Shoveling in the cold is a potentially lethal activity

Q&A

February 04, 2005|By Judy Foreman | Judy Foreman,Special to the Sun

Why does shoveling trigger heart attacks? How can you avoid becoming a victim?

Shoveling snow is a nasty heart-attack trigger, especially for out-of-shape people, said Dr. Richard Nesto, chairman of the department of cardiovascular medicine at the Lahey Clinic in Burlington, Mass. In fact, it's much worse for sedentary types than other forms of abrupt physical activity, like suddenly going for a jog.

While jogging gradually raises heart rate and blood pressure, snow shoveling produces a rapid, very steep rise in both. Shoveling is an isometric exercise, like weight lifting, "and there is no form of activity more strenuous to the heart than that," Nesto said. "The stress on your heart can go from normal to wicked high in five seconds."

Cold is also a trigger, which is why some people who use snow blowers also have heart attacks, he added.

In a normal person with no blocked coronary arteries, cold dilates, rather than constricts, the arteries, noted Dr. Richard Lange, chief of clinical cardiology at Johns Hopkins Hospital. But in people with atherosclerosis, or plaque in the arteries, cold causes a constriction of the arteries, which places an extra burden on the heart. This can happen even if just part of the face is exposed to frigid air.

This constriction, plus the increases in heart rate and blood pressure, can cause "vulnerable" plaques in coronary artery walls to rupture, allowing blood clots to block the flow of blood to the heart, said Dr. Murray Mittleman, director of cardiovascular epidemiology at Beth Israel Deaconess Medical Center.

If that weren't bad enough, many people shovel in the morning, when heart attack risk is highest. And many shovel right after eating, which causes blood to flow to the digestive organs and away from other areas of the body --such as the heart.

How can you protect yourself? Do not shovel or use a snow blower without your doctor's OK if you have had a heart attack or cardiac procedure, such as bypass surgery, an angiogram or angioplasty.

Ditto if you are out of shape or have heart attack risk factors such as smoking, high blood pressure, high cholesterol or a family history of heart disease.

If you're shoveling and have chest pain, shortness of breath, nausea, vomiting or sweating, seek medical care immediately.

"Often these symptoms are ignored," said Lange. "These people die."

Is there a link between deodorant use and breast cancer?

The idea of such a connection has been floating around for years, but appears meritless.

The theory had been that women were putting themselves at risk by applying deodorants or antiperspirants within a short time of shaving their armpits, thereby introducing chemicals into their bloodstream.

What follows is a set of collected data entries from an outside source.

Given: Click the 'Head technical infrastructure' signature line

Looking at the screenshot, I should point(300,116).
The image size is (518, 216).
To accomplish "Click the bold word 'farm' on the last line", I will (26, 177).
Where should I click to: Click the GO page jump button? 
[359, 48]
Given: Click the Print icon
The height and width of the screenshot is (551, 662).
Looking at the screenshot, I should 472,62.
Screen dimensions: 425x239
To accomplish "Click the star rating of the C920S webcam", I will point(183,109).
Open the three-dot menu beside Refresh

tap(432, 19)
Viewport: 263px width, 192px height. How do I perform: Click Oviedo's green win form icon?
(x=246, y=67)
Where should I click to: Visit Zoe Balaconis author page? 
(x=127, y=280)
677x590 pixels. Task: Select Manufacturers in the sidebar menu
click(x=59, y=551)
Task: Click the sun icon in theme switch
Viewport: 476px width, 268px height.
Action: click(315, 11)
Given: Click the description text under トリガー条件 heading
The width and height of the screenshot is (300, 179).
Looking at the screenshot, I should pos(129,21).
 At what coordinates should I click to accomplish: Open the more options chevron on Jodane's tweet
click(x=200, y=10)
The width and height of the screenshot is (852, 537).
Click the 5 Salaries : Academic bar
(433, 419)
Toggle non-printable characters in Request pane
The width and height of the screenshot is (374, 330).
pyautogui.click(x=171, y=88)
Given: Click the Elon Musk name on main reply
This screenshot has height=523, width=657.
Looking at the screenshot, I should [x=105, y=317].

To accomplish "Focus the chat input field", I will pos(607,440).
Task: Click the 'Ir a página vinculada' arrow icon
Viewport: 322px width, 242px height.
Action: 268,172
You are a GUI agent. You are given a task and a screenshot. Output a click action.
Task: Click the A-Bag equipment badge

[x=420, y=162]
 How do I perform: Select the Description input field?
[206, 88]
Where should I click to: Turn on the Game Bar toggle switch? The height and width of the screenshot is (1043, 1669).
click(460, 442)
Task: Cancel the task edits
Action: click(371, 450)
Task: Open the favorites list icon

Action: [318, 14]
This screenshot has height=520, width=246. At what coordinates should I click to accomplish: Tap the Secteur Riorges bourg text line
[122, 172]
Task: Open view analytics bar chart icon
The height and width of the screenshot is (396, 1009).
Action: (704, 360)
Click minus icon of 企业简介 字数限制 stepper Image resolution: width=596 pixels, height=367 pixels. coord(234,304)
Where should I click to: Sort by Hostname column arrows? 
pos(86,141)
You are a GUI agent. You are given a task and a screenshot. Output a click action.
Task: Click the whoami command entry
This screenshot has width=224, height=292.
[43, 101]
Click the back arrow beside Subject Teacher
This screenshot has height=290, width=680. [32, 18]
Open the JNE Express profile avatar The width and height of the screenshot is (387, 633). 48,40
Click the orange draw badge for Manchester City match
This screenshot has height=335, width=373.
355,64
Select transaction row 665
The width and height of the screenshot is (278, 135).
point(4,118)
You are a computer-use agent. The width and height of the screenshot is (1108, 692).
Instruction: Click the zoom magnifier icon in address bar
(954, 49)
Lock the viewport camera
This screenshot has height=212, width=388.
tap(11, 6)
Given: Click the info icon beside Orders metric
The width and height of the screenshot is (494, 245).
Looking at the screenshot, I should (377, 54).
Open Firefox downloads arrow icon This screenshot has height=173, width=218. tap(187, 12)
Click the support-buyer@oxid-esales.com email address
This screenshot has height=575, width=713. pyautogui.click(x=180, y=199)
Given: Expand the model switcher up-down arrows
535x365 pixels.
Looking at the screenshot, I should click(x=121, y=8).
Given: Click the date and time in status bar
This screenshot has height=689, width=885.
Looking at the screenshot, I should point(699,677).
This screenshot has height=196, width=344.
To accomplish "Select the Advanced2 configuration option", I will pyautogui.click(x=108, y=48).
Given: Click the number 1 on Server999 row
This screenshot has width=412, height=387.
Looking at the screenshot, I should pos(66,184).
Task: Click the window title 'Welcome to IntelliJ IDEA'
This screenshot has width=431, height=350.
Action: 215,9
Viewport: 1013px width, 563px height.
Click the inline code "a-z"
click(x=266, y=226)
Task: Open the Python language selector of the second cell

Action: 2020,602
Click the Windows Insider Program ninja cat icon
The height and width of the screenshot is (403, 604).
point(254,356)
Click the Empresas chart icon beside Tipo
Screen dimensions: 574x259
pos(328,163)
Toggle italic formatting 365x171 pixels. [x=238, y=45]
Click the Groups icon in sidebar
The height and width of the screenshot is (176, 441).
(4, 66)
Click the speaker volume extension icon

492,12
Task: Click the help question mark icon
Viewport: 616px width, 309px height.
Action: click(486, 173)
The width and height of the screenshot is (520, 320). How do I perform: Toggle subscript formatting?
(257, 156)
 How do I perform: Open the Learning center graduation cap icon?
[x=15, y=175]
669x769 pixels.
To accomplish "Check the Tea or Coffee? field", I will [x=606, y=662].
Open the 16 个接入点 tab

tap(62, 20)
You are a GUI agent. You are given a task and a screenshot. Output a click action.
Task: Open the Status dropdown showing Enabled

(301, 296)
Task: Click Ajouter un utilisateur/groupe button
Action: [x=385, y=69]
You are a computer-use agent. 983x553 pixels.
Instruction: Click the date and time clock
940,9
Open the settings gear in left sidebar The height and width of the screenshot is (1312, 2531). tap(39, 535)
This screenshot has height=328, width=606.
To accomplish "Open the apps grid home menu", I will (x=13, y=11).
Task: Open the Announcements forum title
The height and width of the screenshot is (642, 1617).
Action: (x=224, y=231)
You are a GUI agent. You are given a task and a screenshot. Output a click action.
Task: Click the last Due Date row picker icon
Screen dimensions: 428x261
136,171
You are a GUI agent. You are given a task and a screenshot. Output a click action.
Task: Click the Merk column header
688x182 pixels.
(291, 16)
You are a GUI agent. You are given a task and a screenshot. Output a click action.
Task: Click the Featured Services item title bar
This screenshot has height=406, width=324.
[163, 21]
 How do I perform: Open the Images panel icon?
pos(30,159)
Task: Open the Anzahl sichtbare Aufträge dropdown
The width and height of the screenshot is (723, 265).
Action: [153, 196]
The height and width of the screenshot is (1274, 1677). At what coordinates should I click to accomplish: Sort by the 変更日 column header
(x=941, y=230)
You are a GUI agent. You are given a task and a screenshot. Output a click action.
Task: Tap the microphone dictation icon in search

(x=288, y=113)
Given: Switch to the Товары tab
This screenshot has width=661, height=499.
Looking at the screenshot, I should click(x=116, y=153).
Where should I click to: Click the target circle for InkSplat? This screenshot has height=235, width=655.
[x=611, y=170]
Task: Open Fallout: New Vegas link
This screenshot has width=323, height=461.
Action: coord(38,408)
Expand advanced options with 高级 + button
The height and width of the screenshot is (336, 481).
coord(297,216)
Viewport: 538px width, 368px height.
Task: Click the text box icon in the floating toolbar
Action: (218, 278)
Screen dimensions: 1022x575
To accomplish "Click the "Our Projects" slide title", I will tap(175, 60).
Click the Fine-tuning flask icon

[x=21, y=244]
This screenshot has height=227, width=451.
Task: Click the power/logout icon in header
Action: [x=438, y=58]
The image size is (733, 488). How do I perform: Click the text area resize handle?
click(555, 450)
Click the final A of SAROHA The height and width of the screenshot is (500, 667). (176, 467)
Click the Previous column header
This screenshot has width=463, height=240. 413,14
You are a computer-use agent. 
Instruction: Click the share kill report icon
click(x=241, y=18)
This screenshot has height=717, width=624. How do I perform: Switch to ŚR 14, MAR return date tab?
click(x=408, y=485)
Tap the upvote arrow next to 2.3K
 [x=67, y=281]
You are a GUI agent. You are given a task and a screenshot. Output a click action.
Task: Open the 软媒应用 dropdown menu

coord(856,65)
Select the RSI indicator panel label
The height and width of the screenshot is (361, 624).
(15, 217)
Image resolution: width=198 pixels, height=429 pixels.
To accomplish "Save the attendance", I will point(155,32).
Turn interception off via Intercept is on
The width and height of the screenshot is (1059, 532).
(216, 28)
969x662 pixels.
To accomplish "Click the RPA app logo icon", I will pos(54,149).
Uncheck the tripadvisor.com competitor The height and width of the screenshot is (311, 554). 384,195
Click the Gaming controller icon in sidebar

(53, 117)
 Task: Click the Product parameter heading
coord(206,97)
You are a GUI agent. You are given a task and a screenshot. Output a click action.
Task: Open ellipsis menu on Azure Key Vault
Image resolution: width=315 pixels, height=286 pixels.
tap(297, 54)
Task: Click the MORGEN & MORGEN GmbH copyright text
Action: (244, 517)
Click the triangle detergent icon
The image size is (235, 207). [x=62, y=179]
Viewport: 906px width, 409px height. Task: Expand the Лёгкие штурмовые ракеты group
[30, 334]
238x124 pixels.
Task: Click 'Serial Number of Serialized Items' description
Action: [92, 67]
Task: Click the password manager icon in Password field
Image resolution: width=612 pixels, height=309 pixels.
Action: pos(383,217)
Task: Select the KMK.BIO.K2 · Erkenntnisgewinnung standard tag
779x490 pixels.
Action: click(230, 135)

But in the best epidemiological study to date, published in 2002 in the Journal of the National Cancer Institute, researchers studying 1,600 women found no link to breast cancer.

The National Cancer Institute says on its Web site (http: / / cis.nci. nih.gov / fact / 3_66.htm) that "there is no conclusive research linking the use of underarm antiperspirants or deodorants and the subsequent development of breast cancer."

That doesn't totally settle things, however. In 2003, a study, reported in the European Journal of Cancer Prevention, of 437 women who had had breast cancer found that the age of diagnosis was earlier in women who had used deodorants or antiperspirants and who shaved under their arms more frequently than those who did not. This study is inconclusive for several reasons, including the fact that there was no control group of women without cancer.

Some toxicology studies have also hinted at a potential link. One 2004 study in the Journal of Applied Toxicology looked at 20 samples of breast tumors and found preservatives used in underarm cosmetics.

But the study was flawed and did not directly link deodorant or antiperspirant use to the preservatives, said Dr. Kala Visvanathan, a cancer specialist at the Sidney Kimmel Comprehensive Cancer Center at the Johns Hopkins Hospital.

"I don't think there is reason to be greatly concerned," added Dr. Eric Winer, director of the breast oncology center at Dana-Farber Cancer Institute.